TO DO:
Print the listing from the line containing "Focus the Snowflake Account Locator input" through its final line, inclusive. Leave the pictures out.

<<<<

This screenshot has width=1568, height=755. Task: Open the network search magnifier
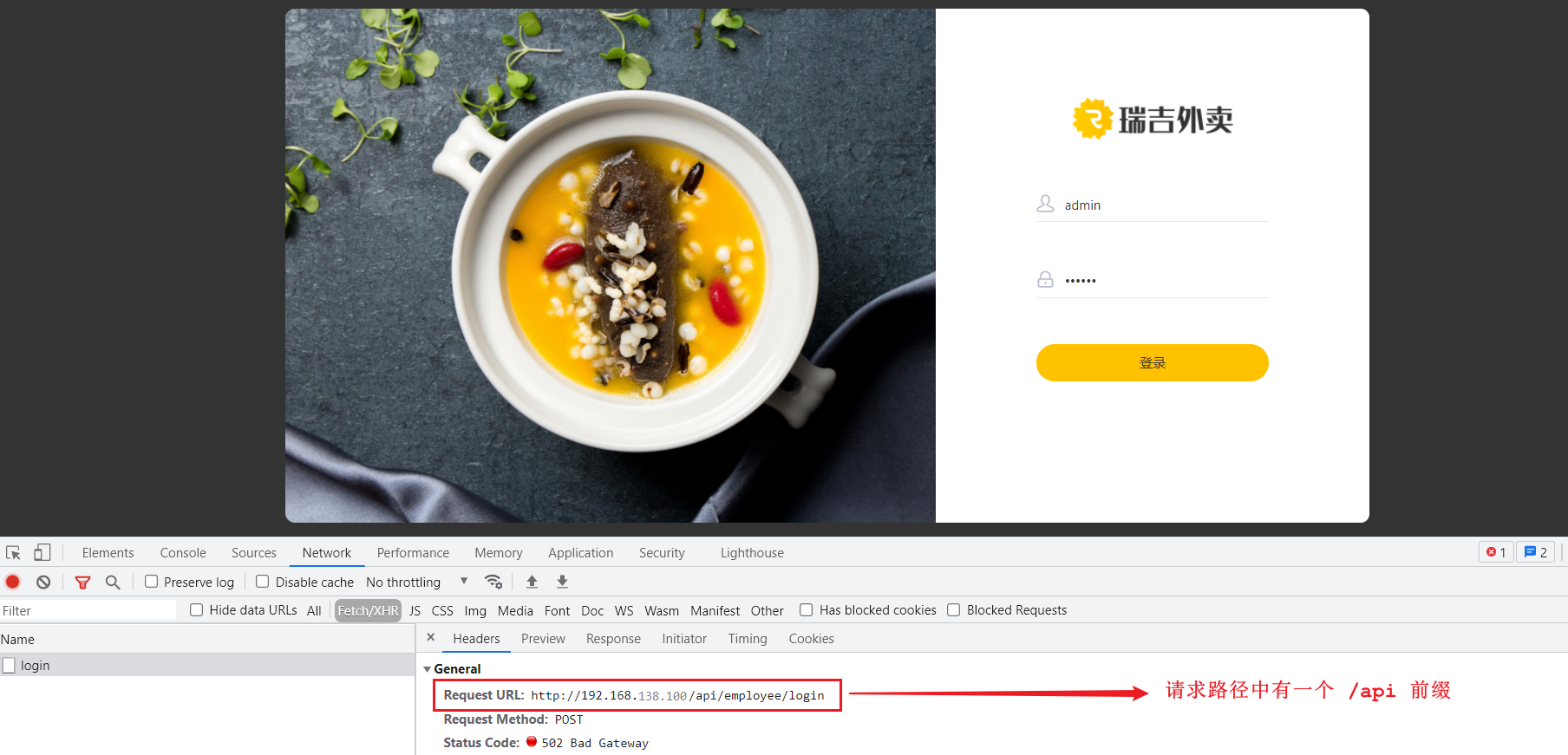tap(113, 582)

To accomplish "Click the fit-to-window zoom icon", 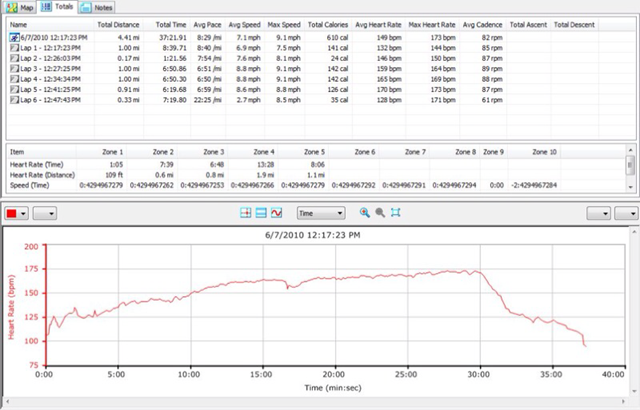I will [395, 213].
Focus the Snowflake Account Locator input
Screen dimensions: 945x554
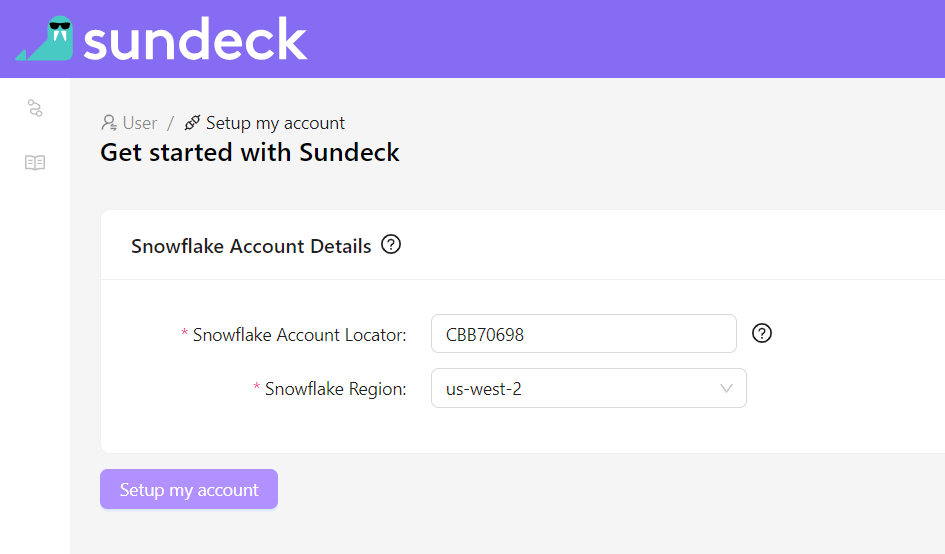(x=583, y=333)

>>>>

WORKED SOLUTION:
Focus the Snowflake Account Locator input
Screen dimensions: 945x554
(x=583, y=333)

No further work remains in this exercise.